La denuncia di Matteo Berrettini ha scosso il mondo del tennis. Dopo la vittoria contro Stan Wawrinka agli US Open, il tennista romano ha raccontato di aver ricevuto minacce rivolte alla sua famiglia, con alcuni messaggi arrivati sul telefono del fratello durante il Roland Garros.
Filippo Volandri ha voluto esprimere pubblicamente la propria solidarietà. Il capitano della Nazionale italiana di Coppa Davis ha condannato l’accaduto, definendo inaccettabile il clima di intimidazione che può accompagnare l’attività dei giocatori.
Volandri: «Non possiamo considerarla la normalità»
Per Volandri, quello raccontato da Berrettini non rappresenta un episodio isolato. Il capitano azzurro ha richiamato l’attenzione sul problema delle scommesse e sulle conseguenze che possono ricadere sui tennisti, sia uomini sia donne.
Insulti e minacce vengono spesso indirizzati ai giocatori quando il risultato non soddisfa le aspettative di chi scommette. Ma secondo Volandri esiste una linea che non può essere oltrepassata.

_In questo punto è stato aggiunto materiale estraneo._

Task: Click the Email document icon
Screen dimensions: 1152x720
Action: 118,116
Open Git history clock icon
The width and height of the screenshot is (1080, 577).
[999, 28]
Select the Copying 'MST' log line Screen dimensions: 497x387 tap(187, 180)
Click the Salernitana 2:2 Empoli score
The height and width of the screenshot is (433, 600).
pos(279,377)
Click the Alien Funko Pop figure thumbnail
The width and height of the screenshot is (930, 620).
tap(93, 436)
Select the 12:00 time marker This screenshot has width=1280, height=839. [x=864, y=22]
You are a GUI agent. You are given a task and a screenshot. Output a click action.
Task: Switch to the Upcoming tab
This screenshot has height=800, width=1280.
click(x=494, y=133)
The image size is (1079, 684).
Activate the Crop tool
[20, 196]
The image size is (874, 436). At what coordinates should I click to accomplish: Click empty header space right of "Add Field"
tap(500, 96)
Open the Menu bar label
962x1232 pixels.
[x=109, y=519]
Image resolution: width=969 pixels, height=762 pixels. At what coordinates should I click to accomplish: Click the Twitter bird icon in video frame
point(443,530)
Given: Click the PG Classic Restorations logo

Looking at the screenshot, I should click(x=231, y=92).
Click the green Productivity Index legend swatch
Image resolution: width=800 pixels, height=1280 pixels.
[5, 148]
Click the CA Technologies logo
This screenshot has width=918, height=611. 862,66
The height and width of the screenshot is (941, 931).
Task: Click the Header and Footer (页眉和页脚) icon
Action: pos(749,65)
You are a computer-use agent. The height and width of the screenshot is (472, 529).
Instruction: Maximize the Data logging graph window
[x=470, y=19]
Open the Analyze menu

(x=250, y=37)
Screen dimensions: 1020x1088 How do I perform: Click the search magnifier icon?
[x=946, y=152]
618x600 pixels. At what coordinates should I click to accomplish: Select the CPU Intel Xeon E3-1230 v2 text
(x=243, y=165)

«Non possiamo considerarla la normalità», ha sottolineato il capitano della Davis, distinguendo la pressione sportiva dagli attacchi che coinvolgono direttamente la vita privata degli atleti.
La richiesta di protezione per i giocatori
La vicenda di Berrettini deve quindi servire anche ad accendere i riflettori sulla tutela dei tennisti, soprattutto dei più giovani. Per Volandri, nessun risultato sul campo può giustificare minacce rivolte a un giocatore o ai suoi familiari.
Il messaggio è netto: «Chi minaccia o intimidisce un atleta deve essere perseguito con la massima fermezza».
La denuncia di Berrettini porta così in primo piano una questione che va oltre il singolo episodio. Il confine tra il tifo, la delusione per una sconfitta e l’intimidazione non può essere cancellato.